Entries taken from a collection
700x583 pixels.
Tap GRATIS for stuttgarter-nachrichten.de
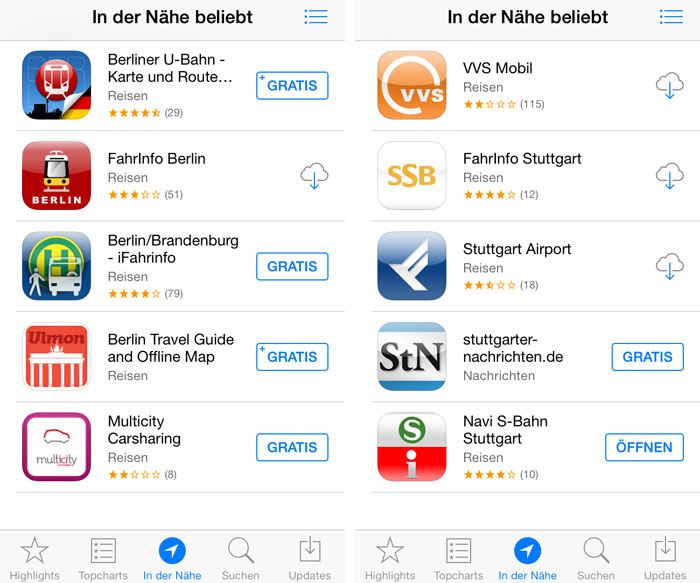(647, 357)
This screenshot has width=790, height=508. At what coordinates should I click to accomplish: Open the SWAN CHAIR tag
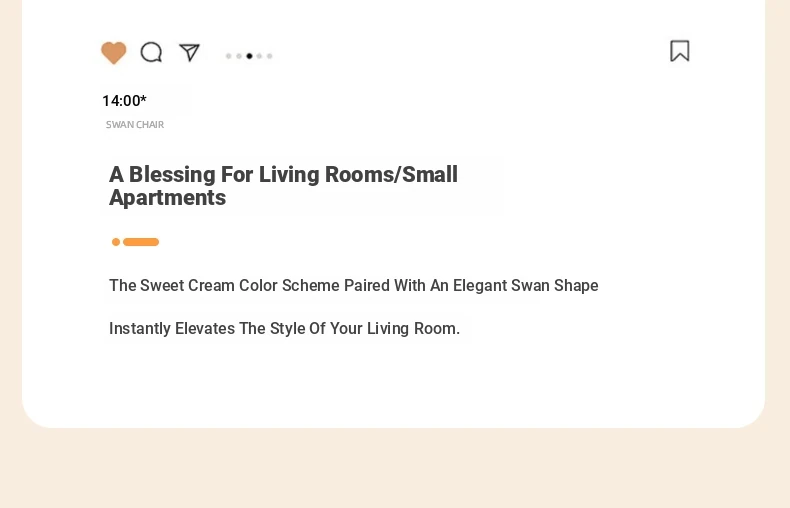tap(135, 124)

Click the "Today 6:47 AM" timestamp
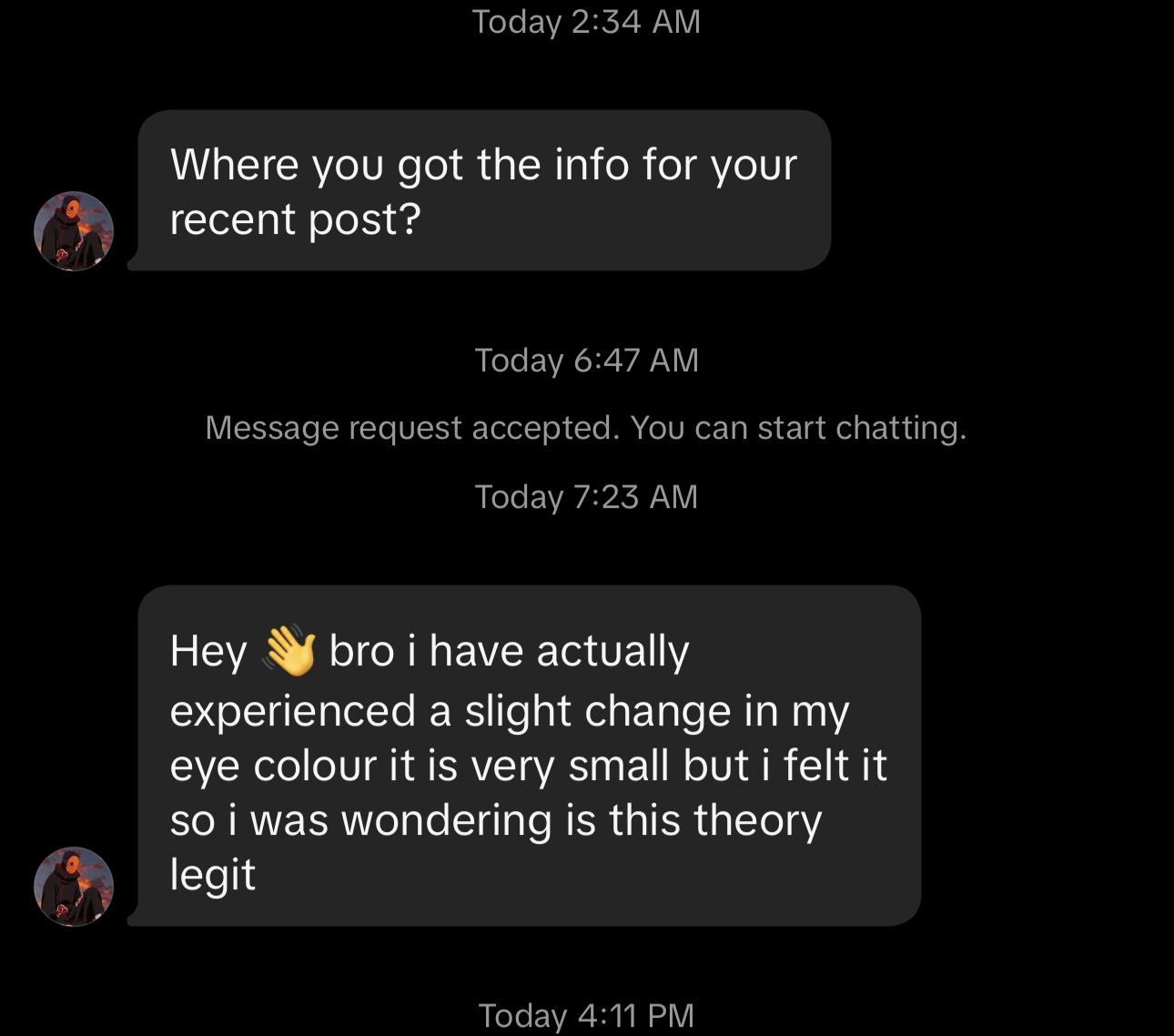pos(586,361)
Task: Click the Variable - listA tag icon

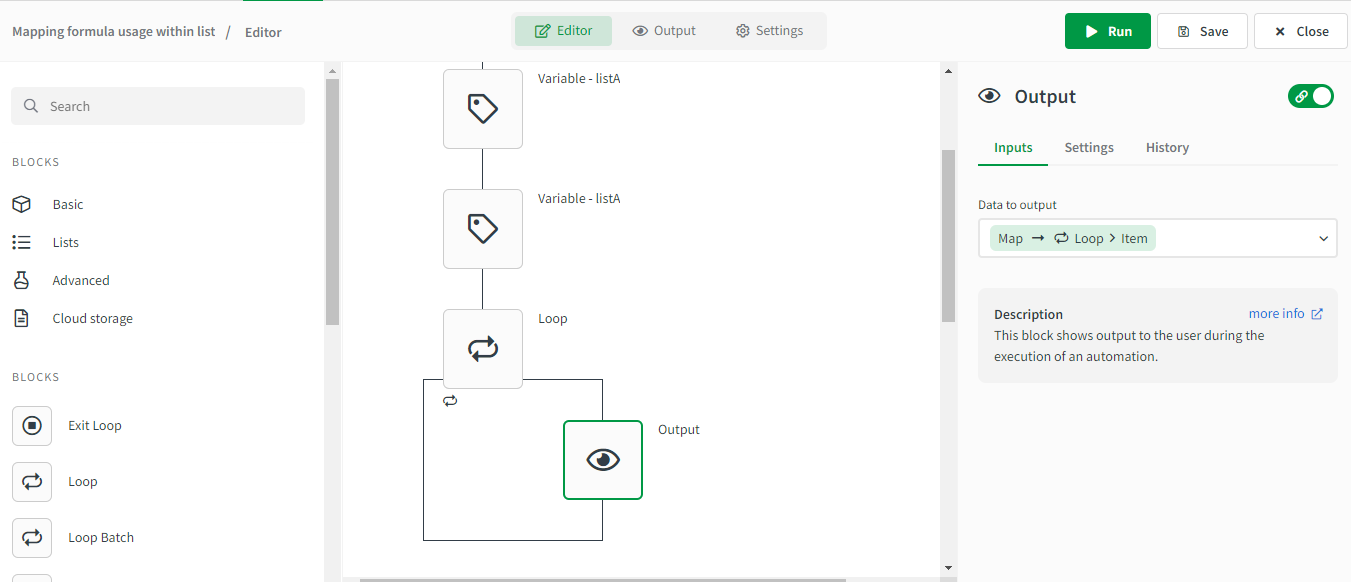Action: [x=483, y=109]
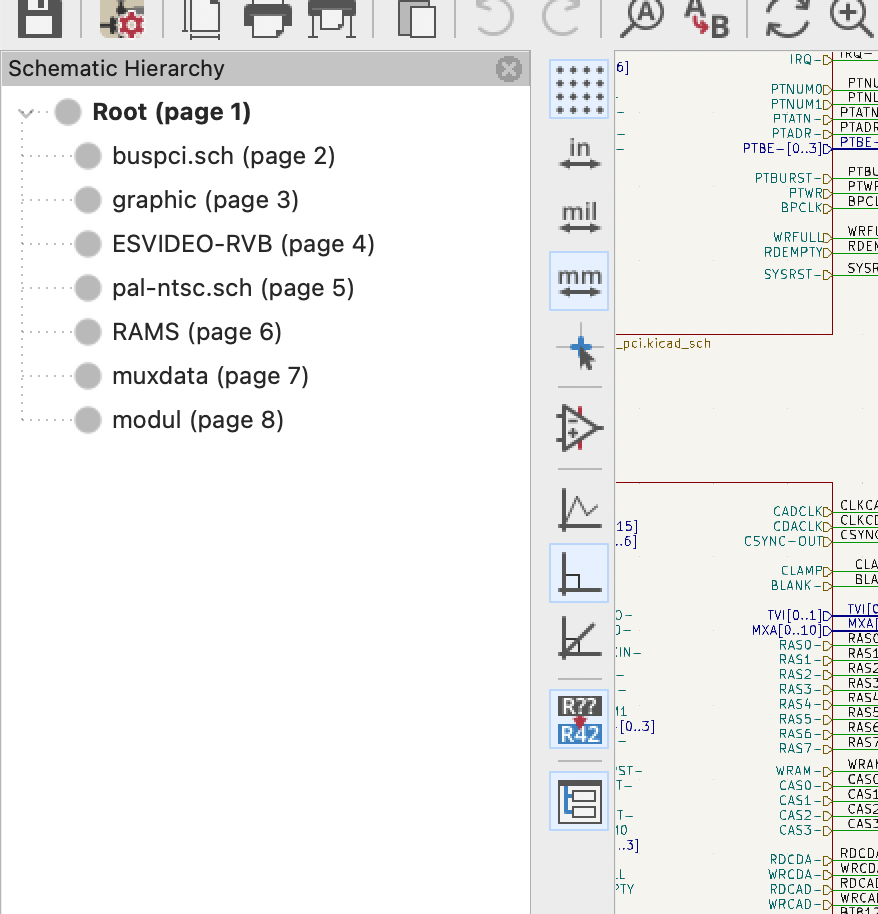The image size is (878, 914).
Task: Close the Schematic Hierarchy panel
Action: tap(509, 69)
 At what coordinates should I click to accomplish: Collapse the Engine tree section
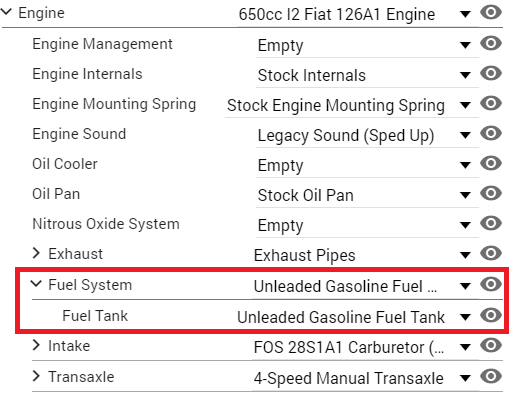click(6, 12)
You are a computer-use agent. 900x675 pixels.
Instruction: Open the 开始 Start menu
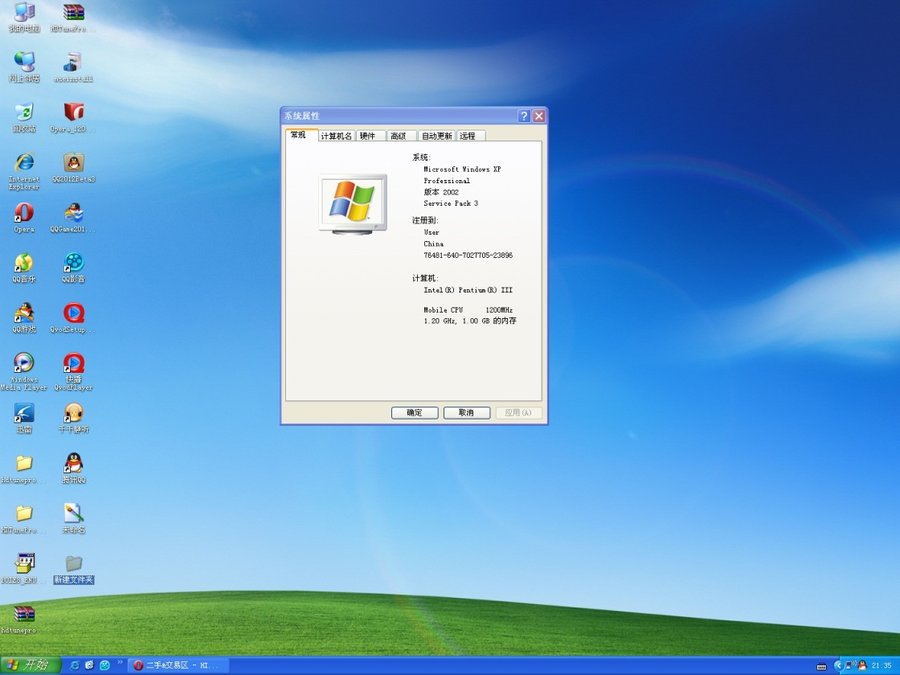pos(30,665)
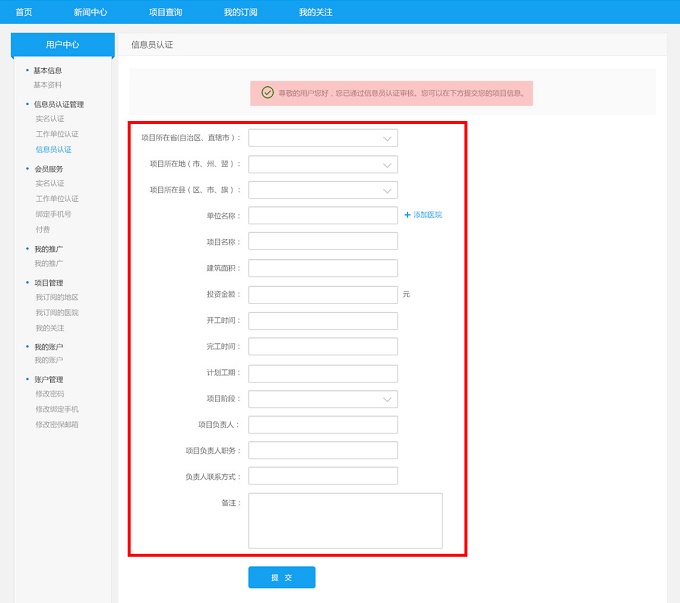Expand the 项目所在地 city dropdown

322,164
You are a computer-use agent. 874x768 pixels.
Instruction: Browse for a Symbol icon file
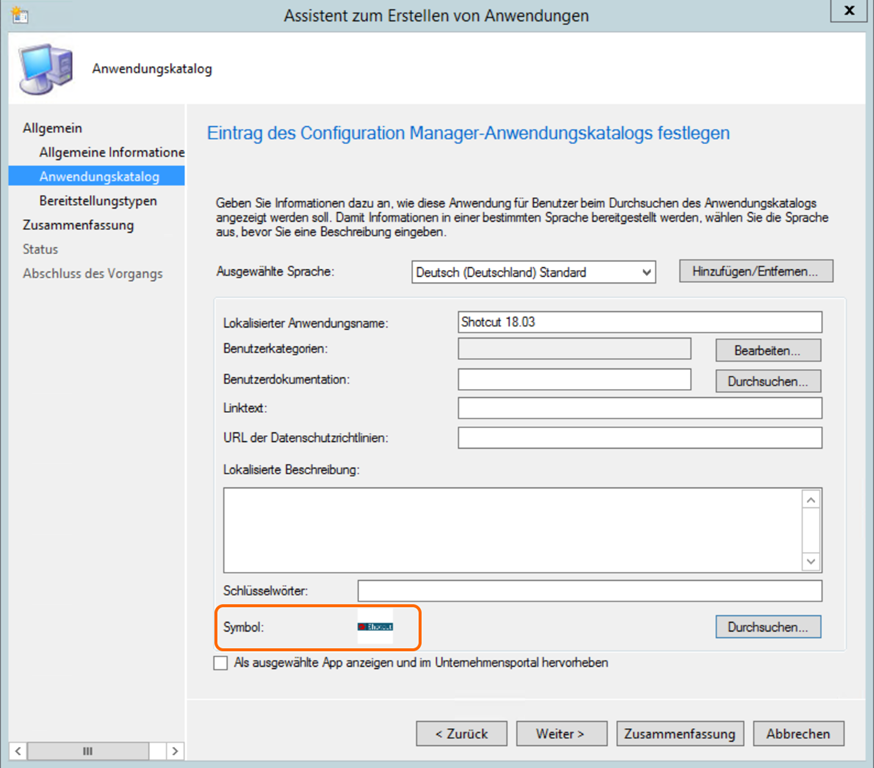768,627
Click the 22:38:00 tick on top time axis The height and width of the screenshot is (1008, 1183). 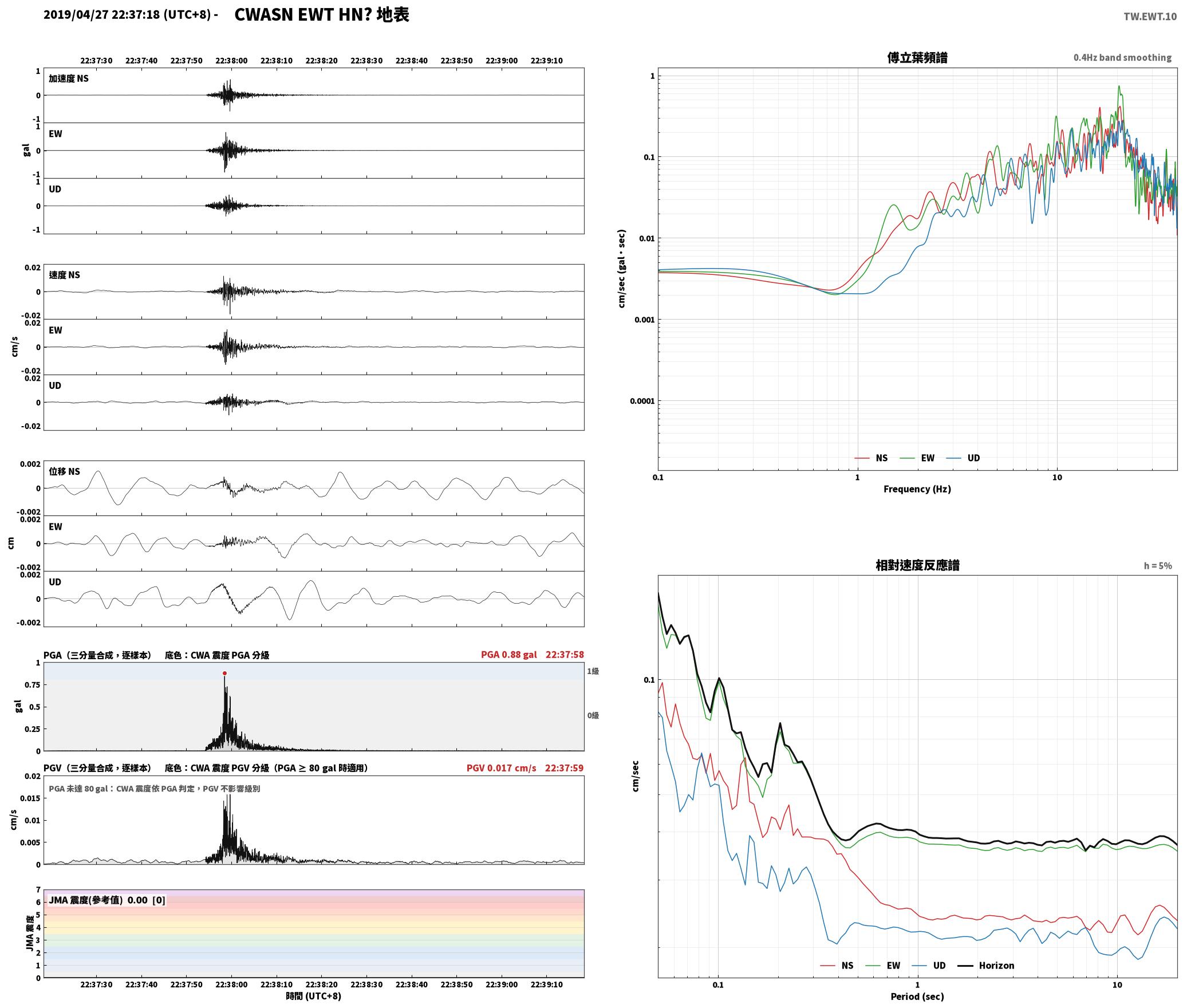231,61
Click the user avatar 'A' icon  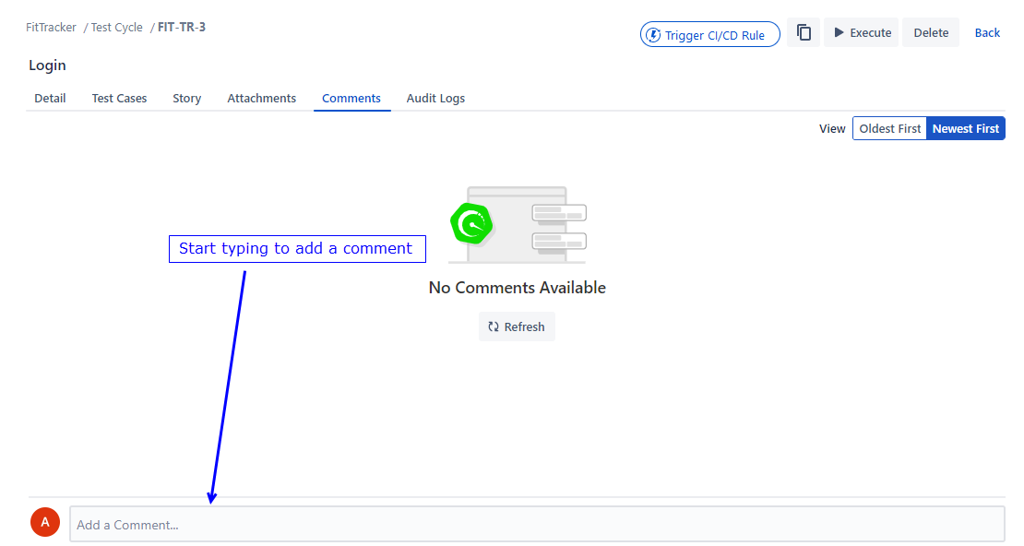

**WHAT YOU SHOULD DO**
Copy out all lines above holding "pixels".

**SOLVED PROBLEM**
700x583 pixels.
You are a computer-use agent. 900x675 pixels.
You are a computer-use agent. 874x768 pixels.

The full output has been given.